Beam Therapeutics, a new precision genetic medicines company, launched this morning with $87 million in a Series A funding round backed by F-Prime Capital Partners and ARCH Venture Partners.
Beam Therapeutics, a new precision genetic medicines company, launched this morning with $87 million in a Series A funding round backed by F-Prime Capital Partners and ARCH Venture Partners.
Although Beam did not lay out any specifics regarding its primary disease research, the company said it will focus its research on multiple DNA base editor platforms that were developed in the Harvard University lab of David Liu, as well as on the RNA base editor platform developed by Feng Zhang at the Broad Institute of MIT and Harvard. Beam said it will be the first company to pursue development of new therapies using CRISPR base editing technology.
DNA, Beam said, is made up of billions of nucleobases, or “bases,” each represented by a single letter (A, G, T, C). These letters are subsequently encoded in RNA messages for expression by the cell. Base editors are capable of precisely targeting and directly editing just one base out of billions within the genome, without cutting the DNA or RNA, the company said. The method is more precise than the more common CRISPR programs that cut and edit, or correct, disease-associated DNA in a cell. The base editing technology allows for the rewriting of a mutation in the DNA.
In its coming out announcement, Beam said it will use the different technologies to “generate a broad pipeline of precision genetic medicines that repair disease-causing point mutations, write in protective genetic variations, or modulate the expression or function of disease-causing genes.”
Chief Executive Officer John Evans, most recently head of Corporate Development and Portfolio Leadership at Agios Pharmaceuticals, said base editors are capable of making single-base changes with high efficiency and unprecedented control. Beam, Evans said, has put together the base editing technologies and intends to establish them as a “new therapeutic option for patients with serious diseases.”

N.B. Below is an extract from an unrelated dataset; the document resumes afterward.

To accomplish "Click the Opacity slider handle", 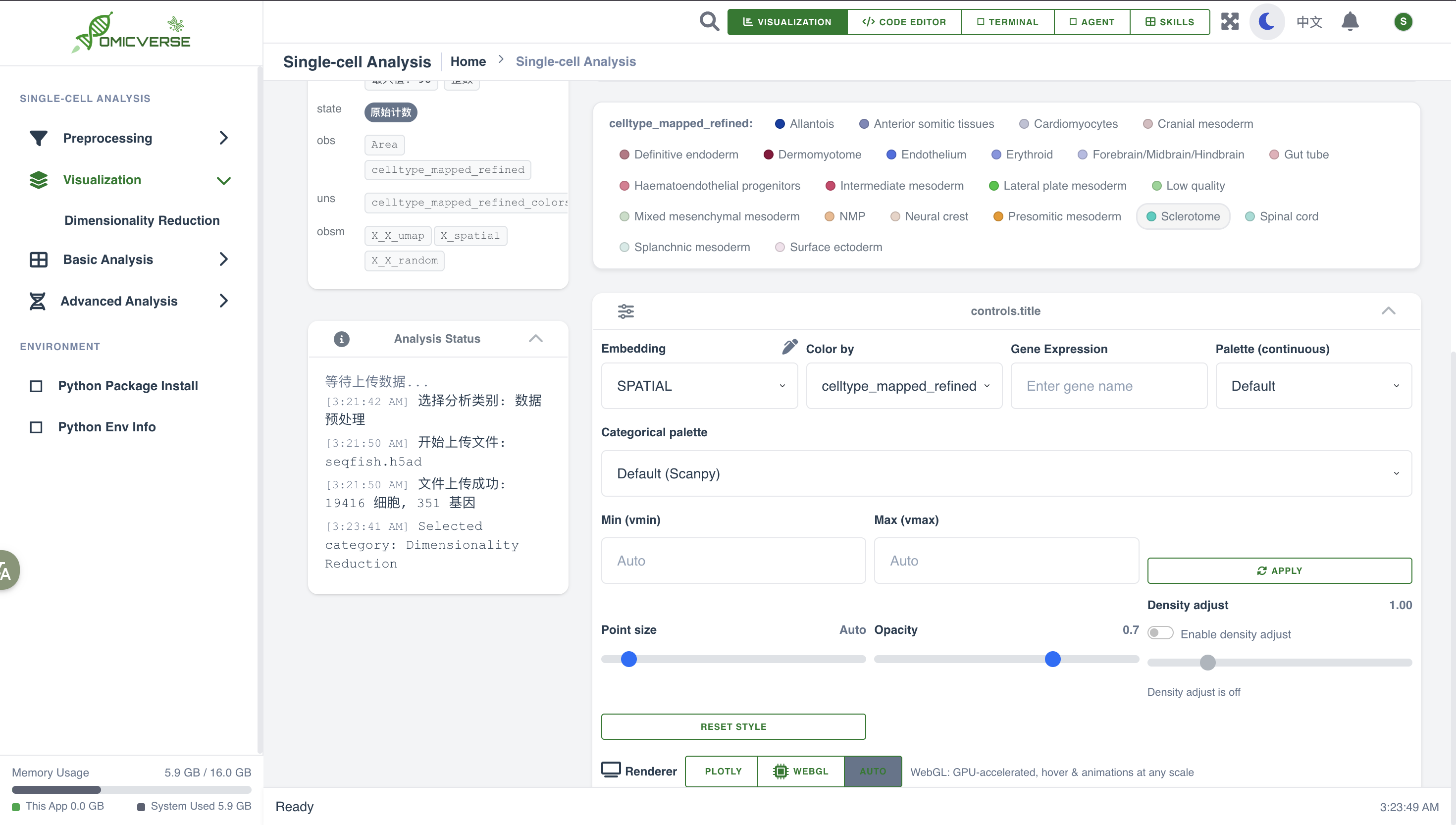I will [x=1052, y=659].
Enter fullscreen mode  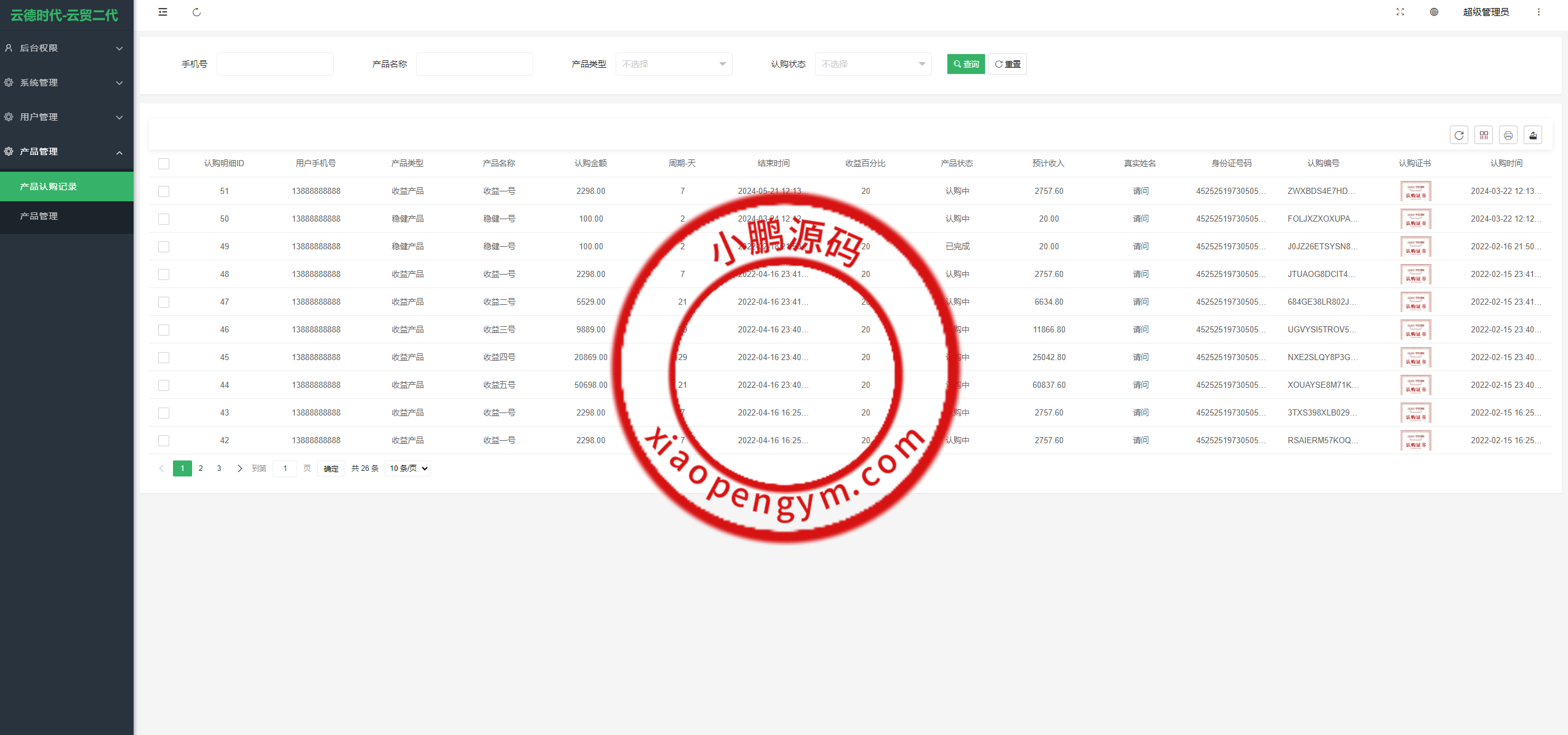[x=1400, y=12]
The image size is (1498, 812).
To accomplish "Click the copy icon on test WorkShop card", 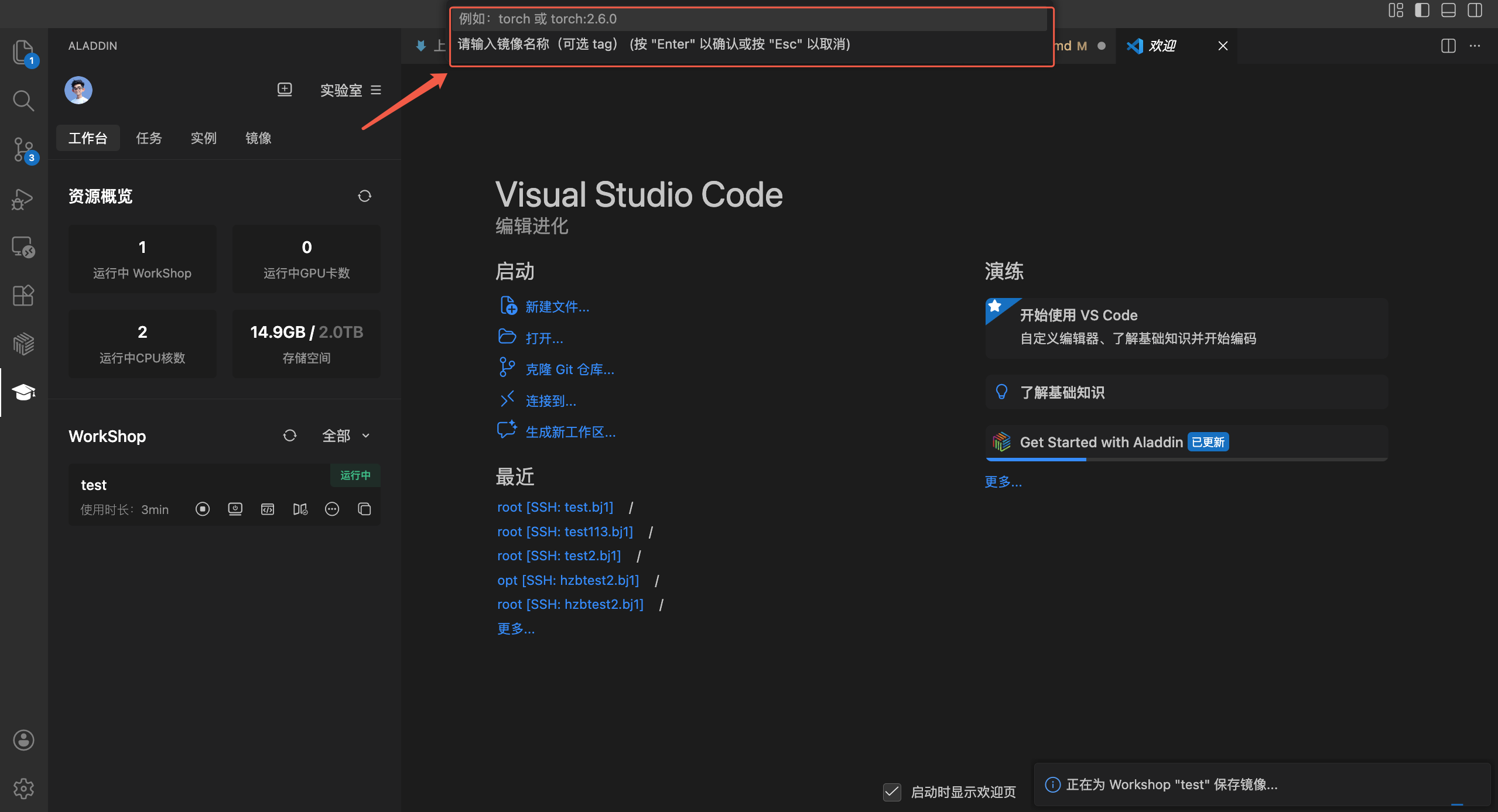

Out of the gate Beam Therapeutics has established several licensing agreements. Its first agreement is with Harvard that covers two base editing platforms developed in Liu’s lab. The first is the C base editor, which features Cas9 linked to a cytidine deaminase to deliver programmable C-to-T or G-to-A edits in DNA. The second is the A base editor, which features Cas9 linked to an evolved form of adenosine deaminase capable of editing DNA to deliver programmable A-to-G or T-to-C edits.
The second license is with the Broad Institute for RNA base editing technologies from Zhang’s lab. This includes the RNA editor platform, which features Cas13 linked to an adenosine deaminase to deliver single base A-to-G editing of RNA transcripts, the company said.
Additionally, Beam entered into a third licensing and option agreement with Editas Medicine. Under terms of this agreement Beam secured an exclusive sublicense to patent filings by Harvard for base editing technologies and patent filings by MGH for CRISPR technology. The company also gained an exclusive option for future sublicensing of additional Cas9 patent families and Cpf1 patent families in the field of base editing. In return, Editas Medicine has received an equity stake in Beam and will be eligible for royalties on medicines utilizing the related intellectual property and technologies.
In addition to Evans, Beam’s leadership team includes Chief Scientific Officer Giuseppe Ciaramella, who most recently served as CSO of Moderna Therapeutics’ Infectious Disease division.